YOUR GOAL. The required result is each line of the entries below containing the string "computer".

Stored items:
▼
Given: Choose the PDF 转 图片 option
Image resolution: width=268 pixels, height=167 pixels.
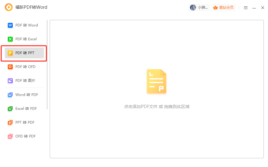Looking at the screenshot, I should click(x=25, y=81).
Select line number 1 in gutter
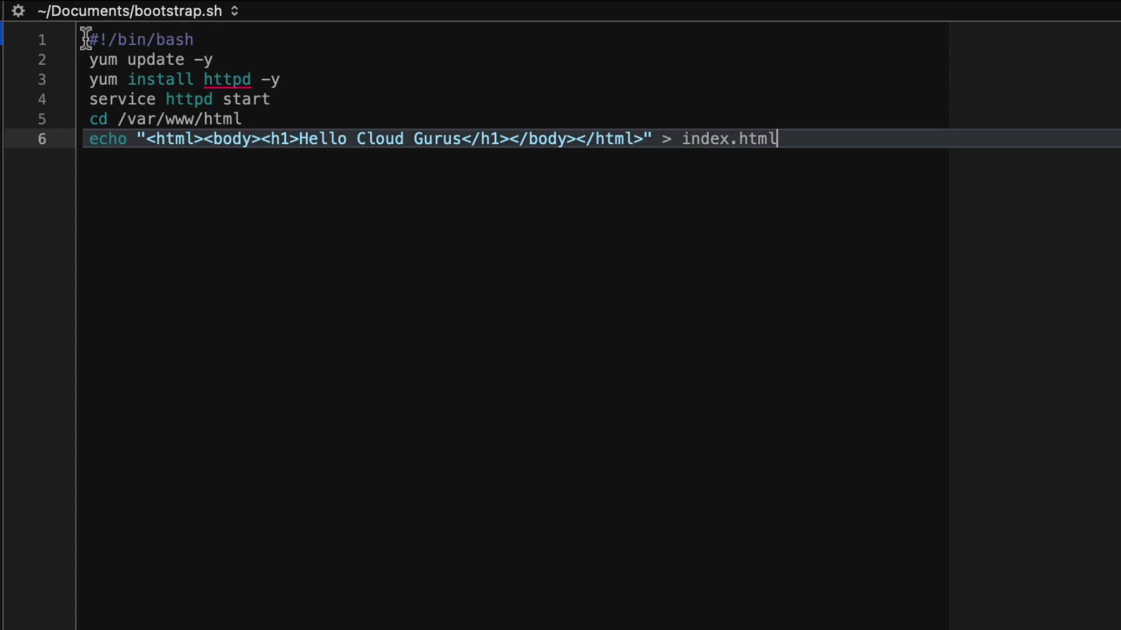 pos(42,40)
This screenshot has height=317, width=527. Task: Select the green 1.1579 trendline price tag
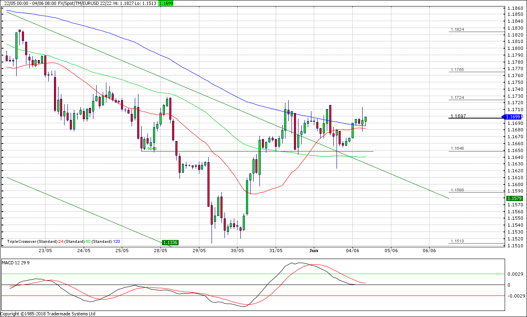tap(514, 198)
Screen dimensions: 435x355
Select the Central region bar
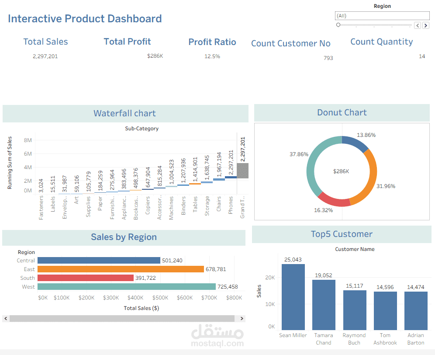pyautogui.click(x=98, y=260)
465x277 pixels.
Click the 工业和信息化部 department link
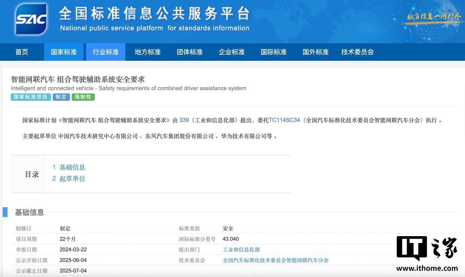(x=241, y=250)
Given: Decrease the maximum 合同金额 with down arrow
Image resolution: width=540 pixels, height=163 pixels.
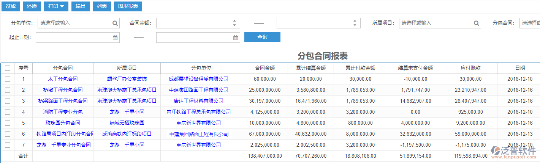Looking at the screenshot, I should click(x=355, y=25).
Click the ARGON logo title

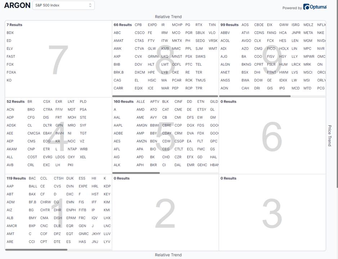point(17,5)
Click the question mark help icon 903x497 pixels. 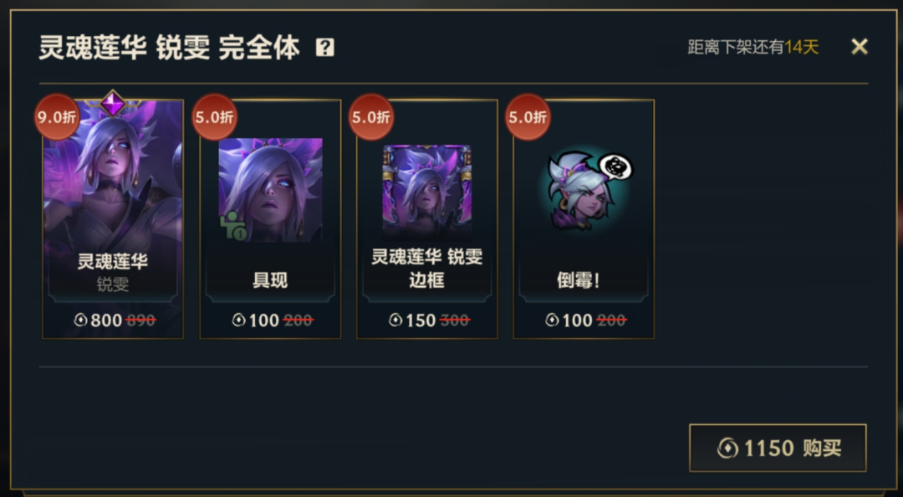324,48
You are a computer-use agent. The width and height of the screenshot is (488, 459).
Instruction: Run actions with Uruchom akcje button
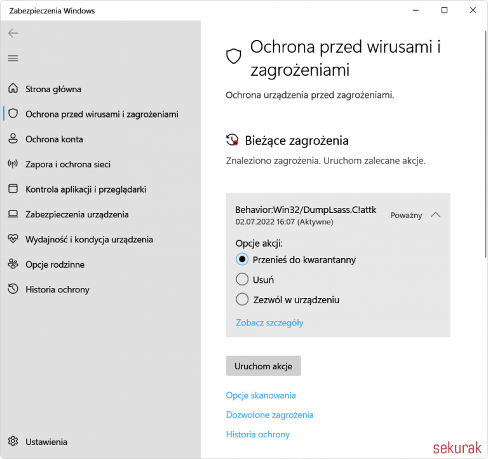point(263,366)
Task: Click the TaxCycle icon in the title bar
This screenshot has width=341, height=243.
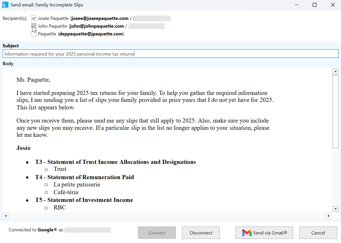Action: [5, 4]
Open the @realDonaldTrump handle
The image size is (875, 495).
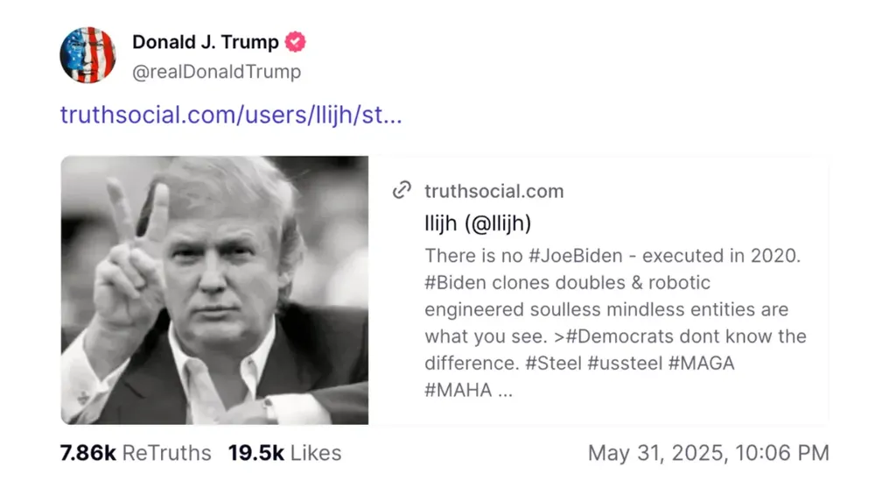[x=216, y=71]
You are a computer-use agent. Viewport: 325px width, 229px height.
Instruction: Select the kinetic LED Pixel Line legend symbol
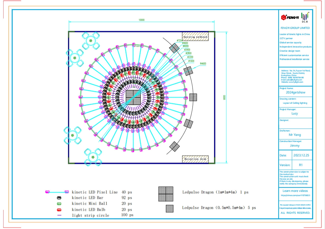(57, 192)
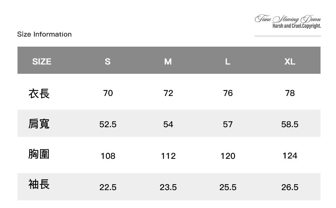Screen dimensions: 336x208
Task: Click the SIZE column header
Action: pyautogui.click(x=42, y=61)
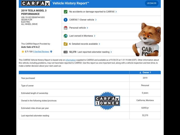Click the blue 1-Owner badge icon

click(x=66, y=20)
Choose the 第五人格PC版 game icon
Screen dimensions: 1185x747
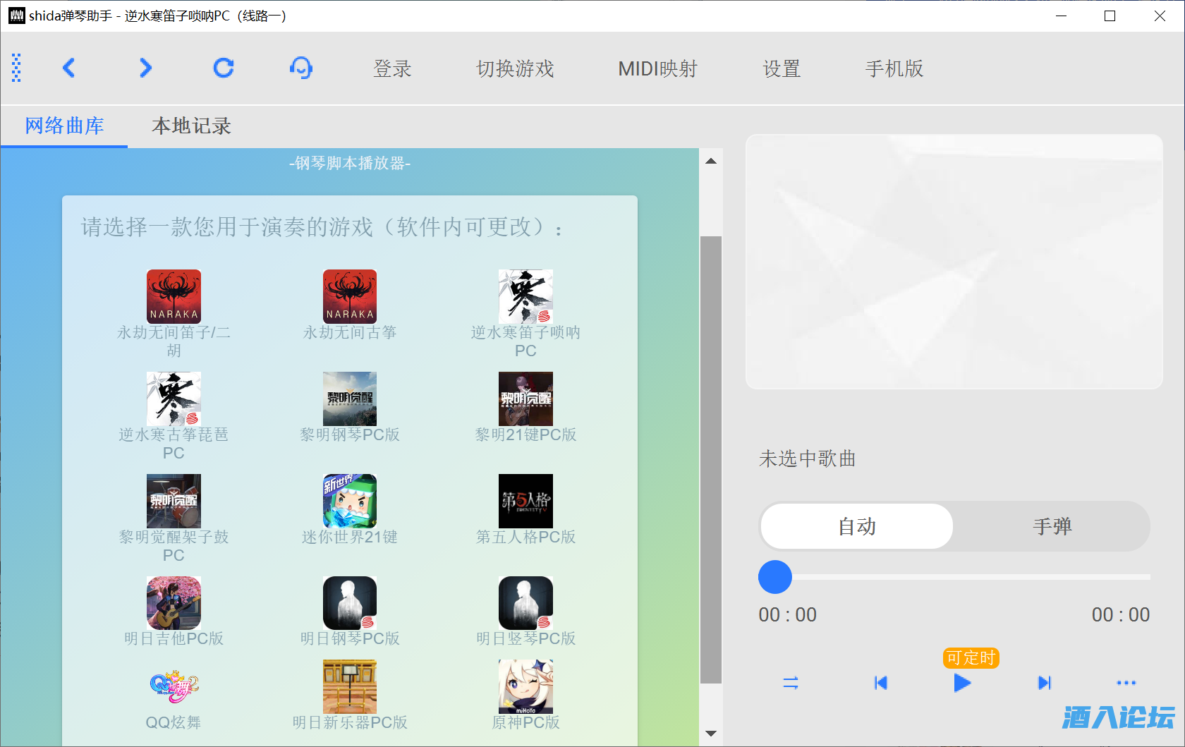pos(525,501)
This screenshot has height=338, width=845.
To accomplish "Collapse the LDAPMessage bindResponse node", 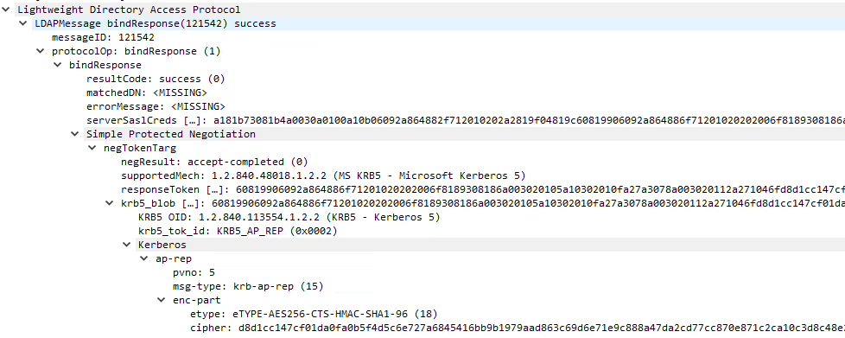I will click(22, 23).
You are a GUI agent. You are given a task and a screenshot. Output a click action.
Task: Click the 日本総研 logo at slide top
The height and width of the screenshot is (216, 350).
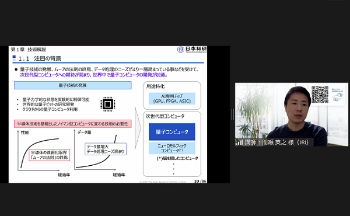[192, 50]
▲
SOLUTION.
You are a computer-use agent. The width and height of the screenshot is (488, 459).
You are a computer-use agent. Viewport: 325px width, 229px height.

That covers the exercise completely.